TOKYO (AP) -- Japan's space agency said
Wednesday its spacecraft had successfully touched down on an asteroid 180
million miles from Earth despite an earlier announcement that it had failed.
On Sunday,
JAXA officials had said the Hayabusa probe, on a mission to land on the
asteroid named Itokawa, collect material, then bring it back to Earth, failed
to touch down after maneuvering within yards of the surface.
However,
the agency said Wednesday that data confirmed that Hayabusa had landed on the
surface Sunday for a half-hour, although it failed to collect material.
JAXA
officials had said earlier that Hayabusa dropped a small object as a touchdown
target from 130 feet above the asteroid and then descended to 56 feet from the
surface, at which point ground control lost contact with the probe for about
three hours.
But after
analyzing data, the agency said the probe landed on the asteroid within about
99 feet of the initial landing target.
The agency
officials were still analyzing the data and will decide by Thursday whether to
conduct a second landing attempt Friday, according to Seiji Koyama, a spokesman
for the space agency.
The mission
has been troubled by a series of glitches.
A landing rehearsal
earlier this month was aborted when the probe had trouble finding a site, and a
small robotic lander that deployed from the probe was lost.

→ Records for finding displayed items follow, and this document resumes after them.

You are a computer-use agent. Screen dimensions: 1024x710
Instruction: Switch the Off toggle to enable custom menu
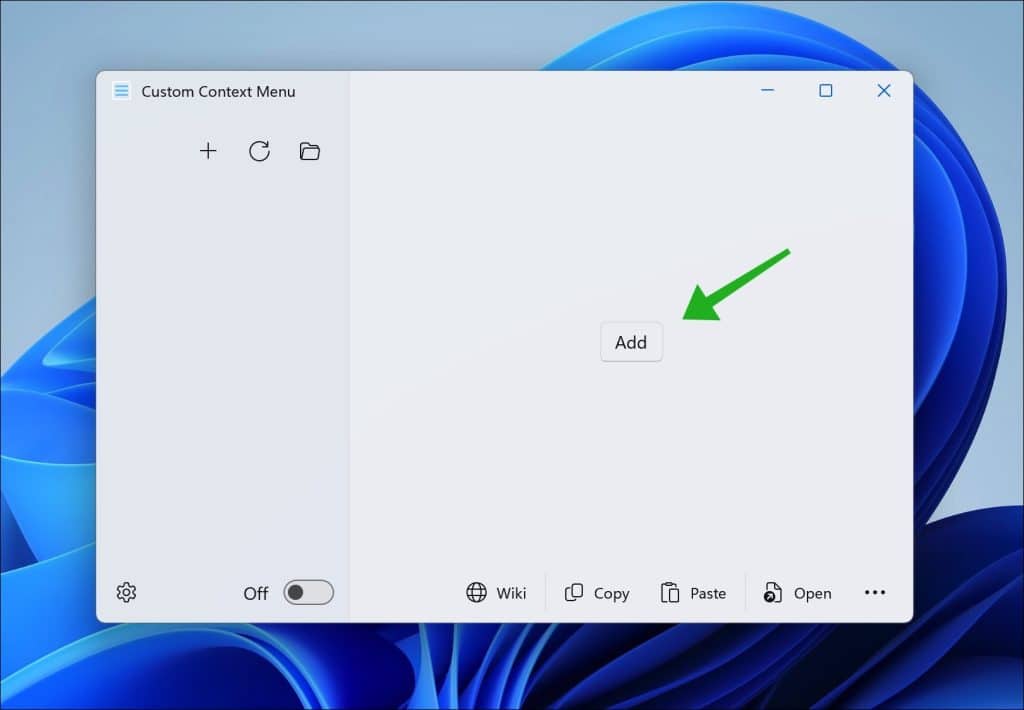[x=308, y=592]
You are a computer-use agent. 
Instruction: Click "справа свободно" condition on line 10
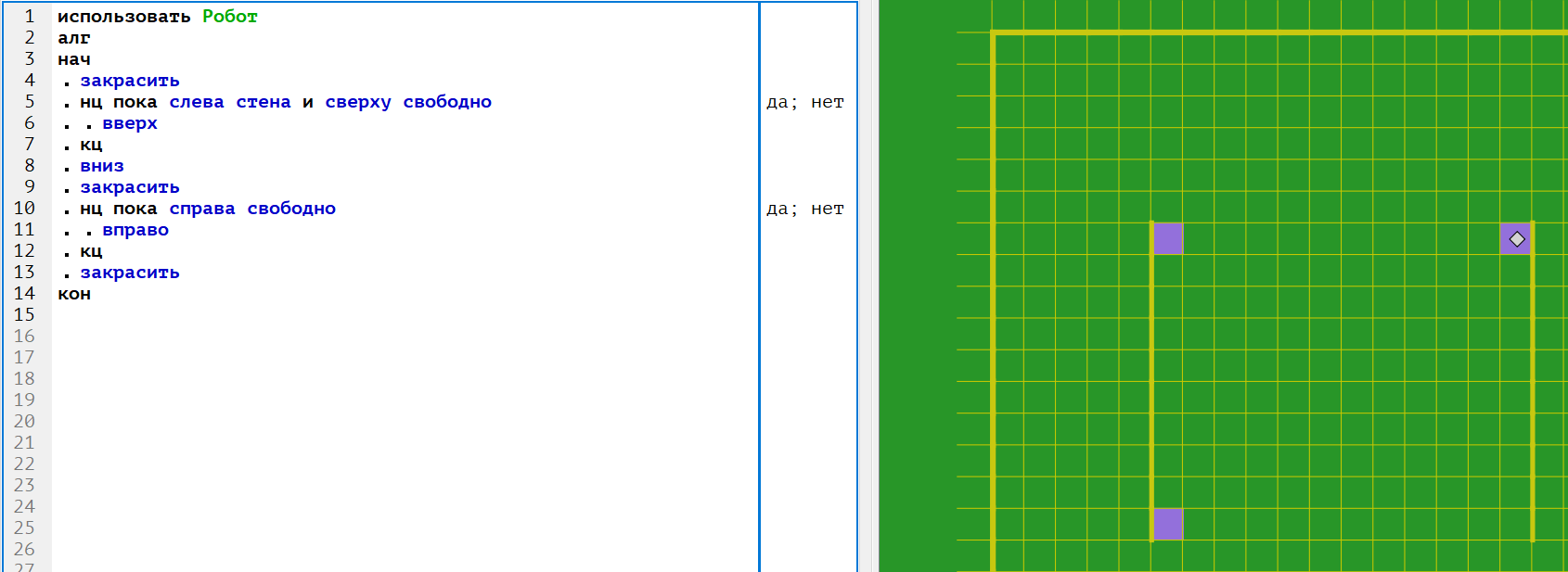pyautogui.click(x=252, y=209)
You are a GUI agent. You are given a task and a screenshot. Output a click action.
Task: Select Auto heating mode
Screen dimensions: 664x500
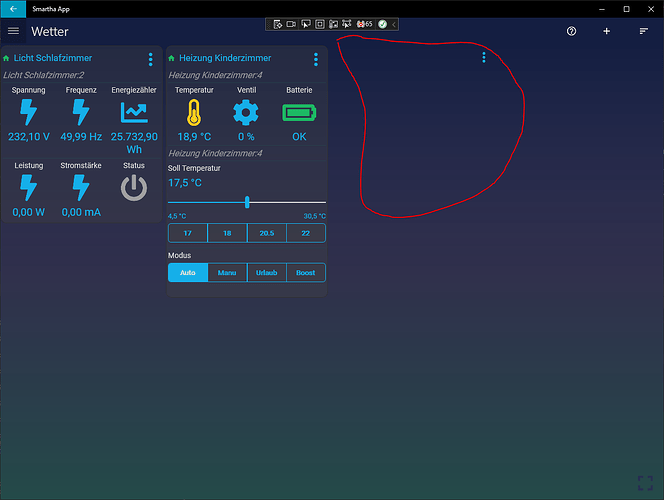click(188, 273)
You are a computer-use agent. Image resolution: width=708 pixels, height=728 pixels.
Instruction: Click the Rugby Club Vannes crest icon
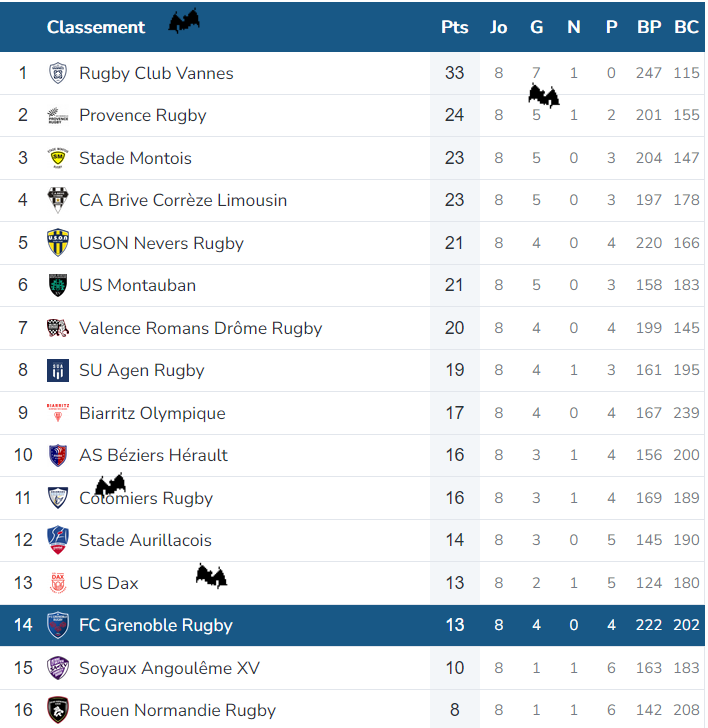[58, 73]
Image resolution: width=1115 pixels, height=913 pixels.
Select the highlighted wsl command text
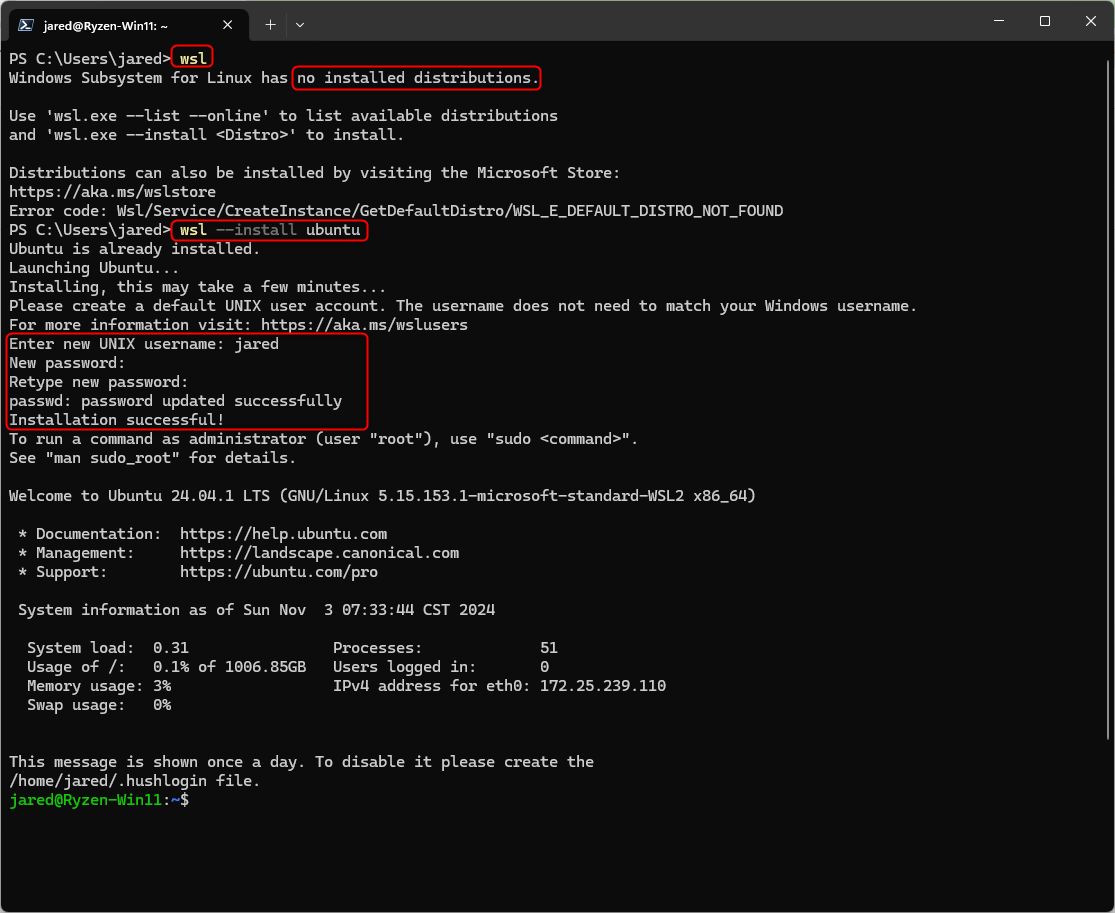192,57
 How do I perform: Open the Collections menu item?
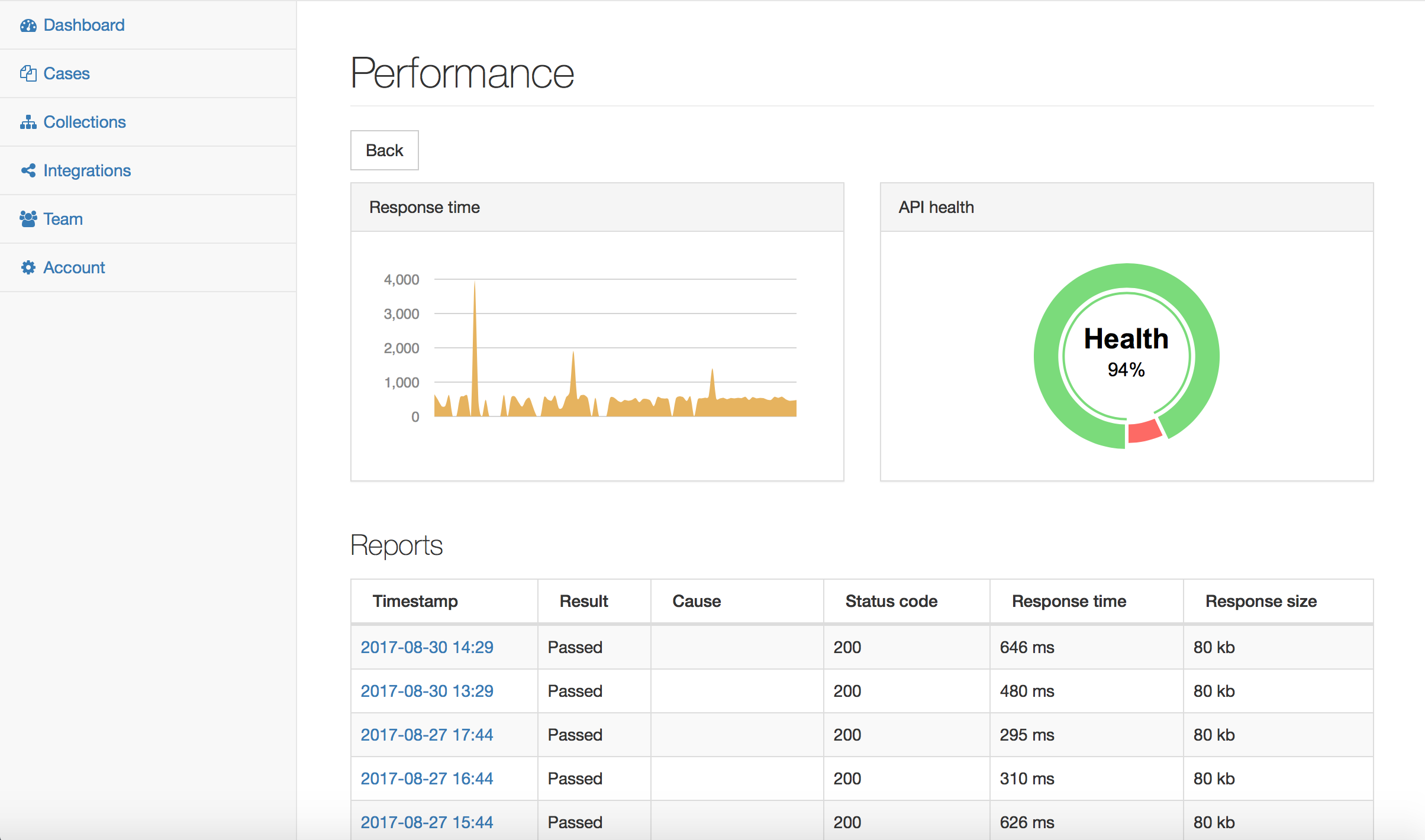pos(85,122)
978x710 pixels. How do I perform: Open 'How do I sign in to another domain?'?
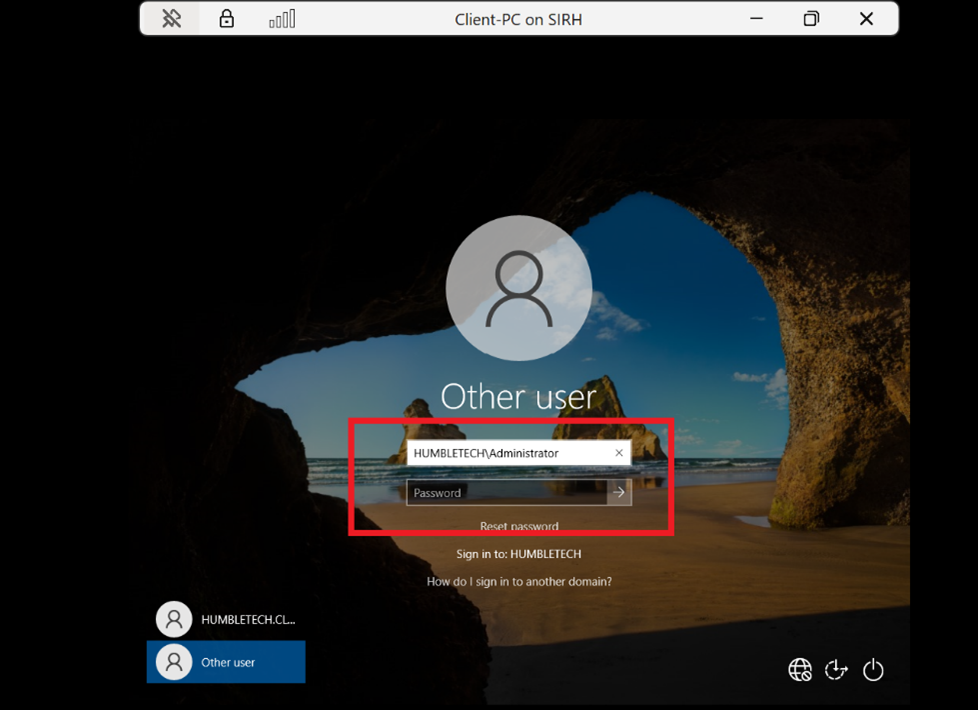point(519,581)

Hayabusa also
suffered a problem with one of its three gyroscopes, but it has since been
repaired.
Hayabusa
was launched in May 2003 and has until early December before it must leave
orbit and begin its long journey home. It is expected to return to Earth and
land in the Australian Outback in June 2007.
The
asteroid is named after Hideo Itokawa, the father of rocket science in Japan, and is orbiting the sun between Earth and Mars. It is 2,300 feet long and 1,000 feet
wide.
Examining
asteroid samples is expected to help unlock secrets of how celestial bodies
were formed because their surfaces are believed to have remained relatively
unchanged over the eons, unlike those of larger bodies such the planets or
moons, JAXA said.
A NASA
probe collected data for two weeks from the Manhattan-sized asteroid Eros in
2001, but did not return with samples.